Impulsive: If you look across the reforms, you can see that people put them in place without a lot of planning, without thinking about how hard they were going to be to implement, without thinking about how to sustain them over the long term.

Incremental reforms are those that nibble around the edge: they’re over here on the side, taking on this tiny piece of the puzzle and not really systemic in nature. And those little incremental reforms don’t add up to much in the way of big systems change.

Incoherent reforms were put into place with little consideration for how they intersected with other reforms—including those that might have been enacted at the exact same time. Each reform was just “bolted on” and they often were in conflict with each other.

The impatient piece is about policy makers not giving things time. If you’re a state legislator with a two-year term, you come in saying, “I want to do something.” You don’t have the patience to give a complicated new initiative the time it needs to get established, get underway, and (hopefully) improve over time.

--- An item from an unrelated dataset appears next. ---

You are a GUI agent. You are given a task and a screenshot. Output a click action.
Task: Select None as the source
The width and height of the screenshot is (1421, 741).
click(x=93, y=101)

The intransigent piece speaks to the education system’s response to this endless “churn” of reform. It’s been able to build this resistance against reform, so it’s become really hard to change schools in any meaningful way. You have this weird dynamic where there always seems to be some kind of new math curriculum and a new teaching practice and all these other reforms all the time, and yet the systems don’t really change in any meaningful way, especially in high-need communities. Our advice here is that you have to think about systems change and how to bring people along over the long term to make real change.

The last piece is ineffective. That’s about the education system not being very good at researching what it’s doing. When it puts a policy in place, it doesn’t think about how it is going to know whether it is going to work. There is so much more to learn about what works, and that drives our research agenda, too, and Macke’s concluding paper; looking across the research to find bigger-picture recommendations—lessons we can take from these efforts of the past forty years.